I have a comment, right and let's say user bit hold posted a comment to a board. And then later user bit Holt goes and deletes their account. What should happen to those comments? Because they were posted by user, by default if you don't say anything. So if I left off ON DELETE CASCADE, it would just say, you can't delete this user account until you delete all the comments that they've deleted, right?

So I won't let you delete anything if there has existing keys in another table, that can be useful, right? Maybe you wanna do some special kind of cleanup. And you do not wanna delete a user account before you have deleted their comments. This one I I'm saying ON DELETE CASCADE, so whenever a user gets deleted, go into the comments table and delete all of the comments that they've made.

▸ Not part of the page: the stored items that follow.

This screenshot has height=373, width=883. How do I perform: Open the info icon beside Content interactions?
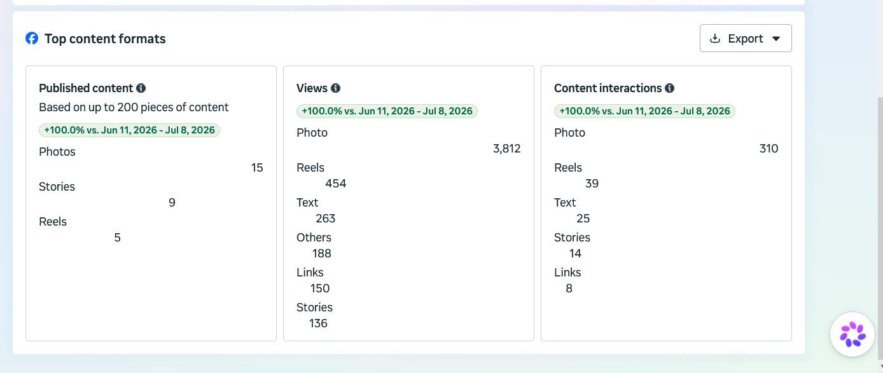(670, 88)
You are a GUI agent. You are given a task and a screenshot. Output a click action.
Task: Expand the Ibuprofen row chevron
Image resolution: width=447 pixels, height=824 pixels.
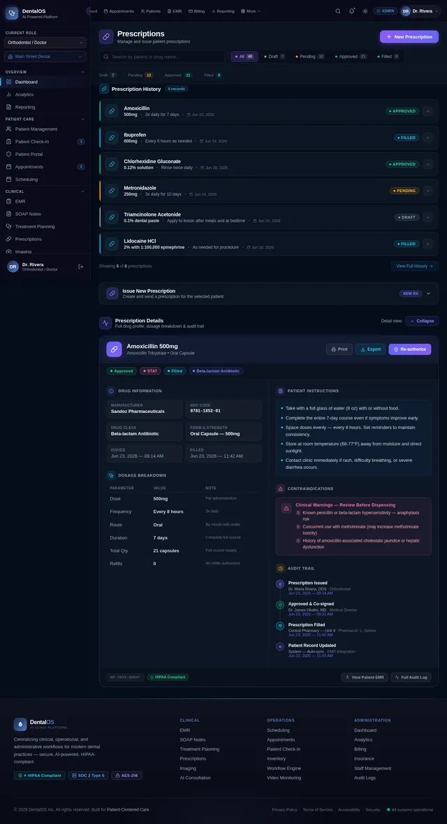pos(427,138)
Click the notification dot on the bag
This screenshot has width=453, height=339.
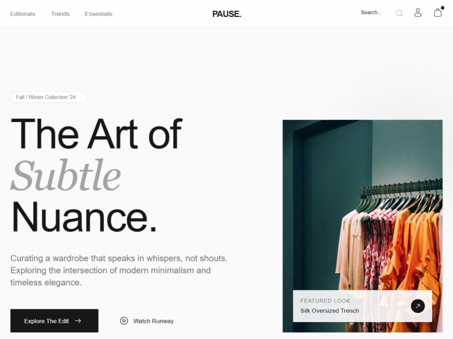click(442, 8)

This just makes it really easy to cleanup, all I have to do is delete a user account and all those comments just magically dissapear. That's what ON DELETE CASCADE does. And there's also ON DELETE SET NULL. I think that's what it is, yep right there, ON DELETE SET NULL.

What this will do, it'll go through on delete the username, it'll just set it to NULL. And, that might be a good thing too, if you wanna keep track of the comments, even if a user deletes their account. So, you kind of decide what your desired behaviors. And, the default action of not allowing you to delete until you've deleted yourself is called ON DELETE NO ACTION.

It just means throw an error if they try to delete something from the users table that exists in the comments table.